The CoE Starter Kit required deploying and maintaining a set of Power Apps, flows, and Dataverse tables. This connector is a single script.csx that calls the same Power Platform Admin API the admin center uses—no solution packages to install, no sync jobs to monitor, no Dataverse storage consumption.

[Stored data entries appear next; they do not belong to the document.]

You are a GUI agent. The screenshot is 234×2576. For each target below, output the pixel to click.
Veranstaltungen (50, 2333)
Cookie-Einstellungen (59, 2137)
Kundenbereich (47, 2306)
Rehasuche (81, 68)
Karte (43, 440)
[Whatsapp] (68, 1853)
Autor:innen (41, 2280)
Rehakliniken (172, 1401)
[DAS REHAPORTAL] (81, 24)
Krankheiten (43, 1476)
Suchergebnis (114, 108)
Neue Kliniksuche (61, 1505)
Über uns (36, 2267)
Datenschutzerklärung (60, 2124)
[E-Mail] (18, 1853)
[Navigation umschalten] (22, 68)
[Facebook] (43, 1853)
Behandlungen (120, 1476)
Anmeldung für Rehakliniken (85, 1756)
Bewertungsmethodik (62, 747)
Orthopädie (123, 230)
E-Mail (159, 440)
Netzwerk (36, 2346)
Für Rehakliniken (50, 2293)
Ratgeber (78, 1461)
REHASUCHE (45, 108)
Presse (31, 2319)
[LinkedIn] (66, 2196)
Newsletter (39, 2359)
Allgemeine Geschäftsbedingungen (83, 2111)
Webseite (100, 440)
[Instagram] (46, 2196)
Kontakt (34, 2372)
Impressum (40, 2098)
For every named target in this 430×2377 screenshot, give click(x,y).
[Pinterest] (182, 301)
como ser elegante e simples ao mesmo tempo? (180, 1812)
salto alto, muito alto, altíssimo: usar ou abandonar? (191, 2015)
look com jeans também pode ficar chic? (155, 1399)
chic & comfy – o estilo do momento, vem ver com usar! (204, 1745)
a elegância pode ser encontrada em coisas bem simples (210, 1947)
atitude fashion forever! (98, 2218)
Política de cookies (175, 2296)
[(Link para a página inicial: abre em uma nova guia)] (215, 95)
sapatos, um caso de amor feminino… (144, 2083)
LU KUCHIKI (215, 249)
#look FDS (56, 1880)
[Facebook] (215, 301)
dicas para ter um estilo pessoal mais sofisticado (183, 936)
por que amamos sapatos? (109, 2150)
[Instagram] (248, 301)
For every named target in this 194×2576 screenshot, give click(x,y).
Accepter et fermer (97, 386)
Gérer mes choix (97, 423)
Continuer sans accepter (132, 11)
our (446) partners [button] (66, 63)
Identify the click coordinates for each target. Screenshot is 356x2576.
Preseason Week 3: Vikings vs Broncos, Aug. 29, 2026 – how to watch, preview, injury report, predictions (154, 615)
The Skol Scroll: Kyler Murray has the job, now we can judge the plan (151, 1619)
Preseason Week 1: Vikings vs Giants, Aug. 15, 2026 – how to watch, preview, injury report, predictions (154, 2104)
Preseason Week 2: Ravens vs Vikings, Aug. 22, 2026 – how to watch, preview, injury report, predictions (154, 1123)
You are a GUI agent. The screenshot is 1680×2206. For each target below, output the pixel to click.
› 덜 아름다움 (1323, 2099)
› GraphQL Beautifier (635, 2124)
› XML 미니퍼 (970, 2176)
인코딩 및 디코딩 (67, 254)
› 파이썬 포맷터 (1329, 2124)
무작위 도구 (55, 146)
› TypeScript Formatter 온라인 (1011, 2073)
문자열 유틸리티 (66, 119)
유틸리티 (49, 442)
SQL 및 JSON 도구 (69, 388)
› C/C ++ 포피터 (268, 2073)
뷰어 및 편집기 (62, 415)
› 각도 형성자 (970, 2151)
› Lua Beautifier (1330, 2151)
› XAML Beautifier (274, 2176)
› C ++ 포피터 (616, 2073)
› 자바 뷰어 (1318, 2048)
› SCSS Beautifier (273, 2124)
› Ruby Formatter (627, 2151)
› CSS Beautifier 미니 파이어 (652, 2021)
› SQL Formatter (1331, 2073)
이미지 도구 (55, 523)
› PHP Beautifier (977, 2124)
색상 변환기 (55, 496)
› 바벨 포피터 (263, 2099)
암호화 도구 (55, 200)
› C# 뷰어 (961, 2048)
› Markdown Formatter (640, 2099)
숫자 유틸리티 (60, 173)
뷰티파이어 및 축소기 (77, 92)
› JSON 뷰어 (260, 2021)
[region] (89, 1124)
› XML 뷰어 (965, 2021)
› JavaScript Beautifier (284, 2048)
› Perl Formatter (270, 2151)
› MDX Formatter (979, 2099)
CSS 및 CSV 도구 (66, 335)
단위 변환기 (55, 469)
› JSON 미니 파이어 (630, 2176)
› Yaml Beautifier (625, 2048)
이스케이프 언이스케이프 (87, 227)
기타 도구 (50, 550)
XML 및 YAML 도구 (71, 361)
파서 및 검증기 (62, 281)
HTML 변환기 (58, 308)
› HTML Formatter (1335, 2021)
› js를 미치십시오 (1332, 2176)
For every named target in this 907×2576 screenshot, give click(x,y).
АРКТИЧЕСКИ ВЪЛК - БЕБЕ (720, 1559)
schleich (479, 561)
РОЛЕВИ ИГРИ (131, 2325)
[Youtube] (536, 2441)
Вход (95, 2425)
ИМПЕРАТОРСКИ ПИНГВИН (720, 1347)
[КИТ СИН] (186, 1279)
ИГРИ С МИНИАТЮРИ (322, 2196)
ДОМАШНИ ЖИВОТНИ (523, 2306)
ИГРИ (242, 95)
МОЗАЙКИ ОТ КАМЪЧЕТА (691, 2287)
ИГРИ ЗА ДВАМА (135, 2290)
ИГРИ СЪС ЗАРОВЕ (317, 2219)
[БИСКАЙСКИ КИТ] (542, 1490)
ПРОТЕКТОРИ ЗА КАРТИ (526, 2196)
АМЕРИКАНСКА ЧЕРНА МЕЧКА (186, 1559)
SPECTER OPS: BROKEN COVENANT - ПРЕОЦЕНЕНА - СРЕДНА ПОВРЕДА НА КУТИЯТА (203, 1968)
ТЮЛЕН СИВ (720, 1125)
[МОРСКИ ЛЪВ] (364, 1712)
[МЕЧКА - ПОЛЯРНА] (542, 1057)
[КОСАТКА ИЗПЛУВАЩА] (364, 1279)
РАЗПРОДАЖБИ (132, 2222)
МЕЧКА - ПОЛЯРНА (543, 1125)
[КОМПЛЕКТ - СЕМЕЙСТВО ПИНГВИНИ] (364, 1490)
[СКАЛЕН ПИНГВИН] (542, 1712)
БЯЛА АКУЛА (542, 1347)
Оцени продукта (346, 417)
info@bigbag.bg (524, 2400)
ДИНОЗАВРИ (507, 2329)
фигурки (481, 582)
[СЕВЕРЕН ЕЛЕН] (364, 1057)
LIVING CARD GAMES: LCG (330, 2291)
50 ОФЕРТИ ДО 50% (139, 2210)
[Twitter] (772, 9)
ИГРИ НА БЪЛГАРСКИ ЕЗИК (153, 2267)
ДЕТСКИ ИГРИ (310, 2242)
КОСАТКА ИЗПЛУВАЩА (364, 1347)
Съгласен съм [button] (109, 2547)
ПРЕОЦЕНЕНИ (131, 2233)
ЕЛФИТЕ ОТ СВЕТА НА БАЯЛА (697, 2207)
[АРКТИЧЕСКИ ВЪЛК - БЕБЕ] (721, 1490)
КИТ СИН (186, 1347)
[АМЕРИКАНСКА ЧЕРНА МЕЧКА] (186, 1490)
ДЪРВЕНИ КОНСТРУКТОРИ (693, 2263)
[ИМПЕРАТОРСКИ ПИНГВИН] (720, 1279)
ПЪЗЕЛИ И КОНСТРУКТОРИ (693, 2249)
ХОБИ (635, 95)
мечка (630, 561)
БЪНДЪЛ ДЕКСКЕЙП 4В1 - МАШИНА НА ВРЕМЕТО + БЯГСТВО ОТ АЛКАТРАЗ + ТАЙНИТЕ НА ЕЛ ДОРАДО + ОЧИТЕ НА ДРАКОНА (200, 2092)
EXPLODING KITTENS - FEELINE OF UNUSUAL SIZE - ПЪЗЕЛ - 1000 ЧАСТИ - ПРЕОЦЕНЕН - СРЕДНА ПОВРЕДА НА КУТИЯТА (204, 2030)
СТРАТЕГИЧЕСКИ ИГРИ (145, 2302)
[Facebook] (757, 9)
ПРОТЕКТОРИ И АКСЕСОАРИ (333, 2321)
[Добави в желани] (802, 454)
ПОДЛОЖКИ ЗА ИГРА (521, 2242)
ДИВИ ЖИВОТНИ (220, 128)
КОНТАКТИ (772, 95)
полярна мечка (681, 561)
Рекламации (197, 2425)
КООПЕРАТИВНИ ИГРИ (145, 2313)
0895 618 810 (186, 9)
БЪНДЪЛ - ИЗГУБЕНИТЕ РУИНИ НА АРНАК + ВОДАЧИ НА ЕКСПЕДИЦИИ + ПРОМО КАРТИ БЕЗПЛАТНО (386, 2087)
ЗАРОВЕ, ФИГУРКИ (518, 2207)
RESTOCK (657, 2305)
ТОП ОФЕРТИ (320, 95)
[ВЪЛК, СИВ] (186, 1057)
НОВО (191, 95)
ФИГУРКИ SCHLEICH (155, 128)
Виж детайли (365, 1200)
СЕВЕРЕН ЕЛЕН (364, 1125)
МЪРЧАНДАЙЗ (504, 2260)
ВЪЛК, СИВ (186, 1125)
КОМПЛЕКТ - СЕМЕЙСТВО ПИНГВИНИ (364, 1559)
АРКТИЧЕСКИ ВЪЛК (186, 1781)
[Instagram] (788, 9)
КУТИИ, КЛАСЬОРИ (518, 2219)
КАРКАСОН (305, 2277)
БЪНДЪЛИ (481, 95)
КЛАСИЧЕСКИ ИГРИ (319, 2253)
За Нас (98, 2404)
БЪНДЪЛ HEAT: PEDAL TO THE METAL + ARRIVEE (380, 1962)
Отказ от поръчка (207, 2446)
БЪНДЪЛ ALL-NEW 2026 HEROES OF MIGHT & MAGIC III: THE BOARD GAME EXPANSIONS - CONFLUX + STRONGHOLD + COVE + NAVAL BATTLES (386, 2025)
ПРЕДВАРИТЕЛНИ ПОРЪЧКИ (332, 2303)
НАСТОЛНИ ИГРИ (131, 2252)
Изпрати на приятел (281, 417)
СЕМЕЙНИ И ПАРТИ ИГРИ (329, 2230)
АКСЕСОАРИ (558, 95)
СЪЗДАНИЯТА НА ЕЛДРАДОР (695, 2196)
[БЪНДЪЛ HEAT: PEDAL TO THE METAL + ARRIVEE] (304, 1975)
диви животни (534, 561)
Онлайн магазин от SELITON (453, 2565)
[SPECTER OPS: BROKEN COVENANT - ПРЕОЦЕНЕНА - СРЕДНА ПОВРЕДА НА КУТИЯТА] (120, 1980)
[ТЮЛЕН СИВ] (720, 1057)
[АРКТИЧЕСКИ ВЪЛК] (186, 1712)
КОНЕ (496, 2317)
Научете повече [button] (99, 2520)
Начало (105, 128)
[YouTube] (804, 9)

| Capability | CoE Starter Kit | Admin center | This connector |
|---|---|---|---|
| Environment inventory | Sync job + Dataverse | Built-in UI | admin_list_environments |
| Settings management | Manual / PowerShell | Built-in UI | admin_get_settings, admin_update_setting |
| Cross-environment comparison | Custom reporting | Not available | admin_compare_settings |
| Copilot governance | Not available | Built-in UI | admin_get_copilot_governance |
| Security recommendations | Not available | Actions tab | admin_get_security_recommendations |
| Cross-tenant audit | Not available | Built-in UI | admin_get_cross_tenant_connections |
| Connector/app inventory | Sync job + Dataverse | Built-in UI | admin_list_connectors, admin_list_apps |
| Natural language queries | Not available | Not available | All 12 tools via MCP |
Deploying the connector
Prerequisites
- Entra ID app registration with
Power Platform APIpermissions (see the full permissions list) - Power Platform admin role (System Administrator, Power Platform Administrator, or Dynamics 365 Administrator)
- Copilot Studio license for MCP integration
- PAC CLI
App registration
- Create an app registration in Entra ID
- Add API permissions for
Power Platform API(resource ID8578e004-a5c6-46e7-913e-12f58912df43):EnvironmentManagement.Environments.ReadEnvironmentManagement.Settings.ReadEnvironmentManagement.Settings.ReadWriteCopilotGovernance.Features.ReadCopilotGovernance.Settings.ReadCopilotGovernance.Settings.WriteSecurity.Recommendations.ReadAnalytics.AdvisorRecommendations.ReadGovernance.CrossTenantConnectionReports.ReadConnectivity.Connectors.ReadPowerApps.Apps.ReadAppManagement.ApplicationPackages.InstallAppManagement.ApplicationPackages.Read
- Add redirect URI:
https://global.consent.azure-apim.net/redirect - Create a client secret
- Note the Application (client) ID
Deploy
cd "Power Platform Admin"
pac connector create `
--settings-file apiProperties.json `
--api-definition apiDefinition.swagger.json `
--script script.csx `
-e c4f149b0-9f42-e8c4-97d8-bc69b59f971c
Update the clientId in apiProperties.json with your app registration’s Application (client) ID before deploying.